- Opening Delimiter -
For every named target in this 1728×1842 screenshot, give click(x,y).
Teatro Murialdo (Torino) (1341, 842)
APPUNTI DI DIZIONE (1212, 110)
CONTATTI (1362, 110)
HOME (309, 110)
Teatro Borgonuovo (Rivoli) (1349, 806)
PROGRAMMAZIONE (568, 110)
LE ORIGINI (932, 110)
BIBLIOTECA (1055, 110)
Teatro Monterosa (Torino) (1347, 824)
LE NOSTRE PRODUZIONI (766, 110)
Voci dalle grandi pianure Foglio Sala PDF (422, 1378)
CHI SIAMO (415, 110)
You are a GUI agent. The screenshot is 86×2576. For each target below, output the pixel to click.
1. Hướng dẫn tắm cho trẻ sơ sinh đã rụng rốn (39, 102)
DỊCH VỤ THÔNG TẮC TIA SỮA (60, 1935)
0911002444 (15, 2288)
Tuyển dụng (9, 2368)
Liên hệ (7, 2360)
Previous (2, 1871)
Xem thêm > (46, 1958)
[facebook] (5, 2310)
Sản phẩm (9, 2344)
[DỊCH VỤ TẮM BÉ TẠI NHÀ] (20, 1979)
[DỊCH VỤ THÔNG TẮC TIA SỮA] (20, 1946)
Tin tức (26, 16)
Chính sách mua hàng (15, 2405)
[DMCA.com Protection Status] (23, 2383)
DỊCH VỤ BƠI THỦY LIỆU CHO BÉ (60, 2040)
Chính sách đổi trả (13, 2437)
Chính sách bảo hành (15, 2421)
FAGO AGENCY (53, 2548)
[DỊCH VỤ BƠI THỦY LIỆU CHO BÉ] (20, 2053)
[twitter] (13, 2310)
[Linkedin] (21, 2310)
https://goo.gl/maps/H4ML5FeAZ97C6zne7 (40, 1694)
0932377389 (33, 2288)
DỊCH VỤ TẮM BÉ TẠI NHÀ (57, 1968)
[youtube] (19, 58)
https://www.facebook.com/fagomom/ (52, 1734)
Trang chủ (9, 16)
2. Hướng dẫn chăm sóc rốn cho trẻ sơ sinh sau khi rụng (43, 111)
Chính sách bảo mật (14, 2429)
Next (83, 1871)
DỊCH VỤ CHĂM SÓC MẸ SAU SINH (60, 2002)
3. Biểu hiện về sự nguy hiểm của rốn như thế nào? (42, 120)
- Closing Delimiter -
Work to complete. Starting at the line that contains "LE ORIGINI (932, 110)", copy every line down to the last line of the records above, exactly as written.

Task result.
LE ORIGINI (932, 110)
BIBLIOTECA (1055, 110)
Teatro Monterosa (Torino) (1347, 824)
LE NOSTRE PRODUZIONI (766, 110)
Voci dalle grandi pianure Foglio Sala PDF (422, 1378)
CHI SIAMO (415, 110)
You are a GUI agent. The screenshot is 86×2576. For each target below, output the pixel to click.
1. Hướng dẫn tắm cho trẻ sơ sinh đã rụng rốn (39, 102)
DỊCH VỤ THÔNG TẮC TIA SỮA (60, 1935)
0911002444 (15, 2288)
Tuyển dụng (9, 2368)
Liên hệ (7, 2360)
Previous (2, 1871)
Xem thêm > (46, 1958)
[facebook] (5, 2310)
Sản phẩm (9, 2344)
[DỊCH VỤ TẮM BÉ TẠI NHÀ] (20, 1979)
[DỊCH VỤ THÔNG TẮC TIA SỮA] (20, 1946)
Tin tức (26, 16)
Chính sách mua hàng (15, 2405)
[DMCA.com Protection Status] (23, 2383)
DỊCH VỤ BƠI THỦY LIỆU CHO BÉ (60, 2040)
Chính sách đổi trả (13, 2437)
Chính sách bảo hành (15, 2421)
FAGO AGENCY (53, 2548)
[DỊCH VỤ BƠI THỦY LIỆU CHO BÉ] (20, 2053)
[twitter] (13, 2310)
[Linkedin] (21, 2310)
https://goo.gl/maps/H4ML5FeAZ97C6zne7 (40, 1694)
0932377389 (33, 2288)
DỊCH VỤ TẮM BÉ TẠI NHÀ (57, 1968)
[youtube] (19, 58)
https://www.facebook.com/fagomom/ (52, 1734)
Trang chủ (9, 16)
2. Hướng dẫn chăm sóc rốn cho trẻ sơ sinh sau khi rụng (43, 111)
Chính sách bảo mật (14, 2429)
Next (83, 1871)
DỊCH VỤ CHĂM SÓC MẸ SAU SINH (60, 2002)
3. Biểu hiện về sự nguy hiểm của rốn như thế nào? (42, 120)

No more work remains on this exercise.